In the diagram below, time increases from left to right. The heavy horizontal line marked S represents execution time of the sending task (on one node), and the heavy dashed line marked R represents execution time of the receiving task (on a second node). Breaks in these lines represent interruptions due to the message-passing event.

When the blocking synchronous send MPI_Ssend (S) is executed, the sending task sends the receiving task a "ready to send" message. (Here and elsewhere, click on the capital S for Syntax.) When the receiver executes the receive call, it sends a "ready to receive" message. The data are then transferred.

There are two sources of overhead in message-passing. System overhead is incurred from transferring the message data from the sender's message buffer onto the network, and from transferring the message data from the network into the receiver's message buffer.

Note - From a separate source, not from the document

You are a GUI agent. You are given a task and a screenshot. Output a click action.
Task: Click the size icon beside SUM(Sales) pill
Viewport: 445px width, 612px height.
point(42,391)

Synchronization overhead is the time spent waiting for an event to occur on another task. In the figure above, the sender must wait for the receive to be executed and for the handshake to arrive before the message can be transferred. The receiver also incurs some synchronization overhead in waiting for the handshake to complete. Synchronization overhead can be significant, not surprisingly, in synchronous mode. As we shall see, the other modes try different strategies for reducing this overhead.

Only one relative timing for the MPI_Ssend (S) and MPI_Recv (S) calls is shown, but they can come in either order. If the receive call precedes the send, most of the synchronization overhead will be incurred by the receiver.

One might hope that, if workload is properly load balanced, synchronization overhead would be minimal on both the sending and receiving task. This is not always realistic. If nothing else causes lack of synchronization, system services which run at unpredictable times on the various nodes will cause unsynchronized delays. One might respond to this by saying that it would be simpler to just call MPI_Barrier frequently to keep the tasks in sync, but that call itself incurs synchronization overhead and doesn't assure that the tasks will be in sync a few seconds later. Thus, barrier calls are almost always a waste of time. (MPI_Barrier blocks the caller until all group members have called it.)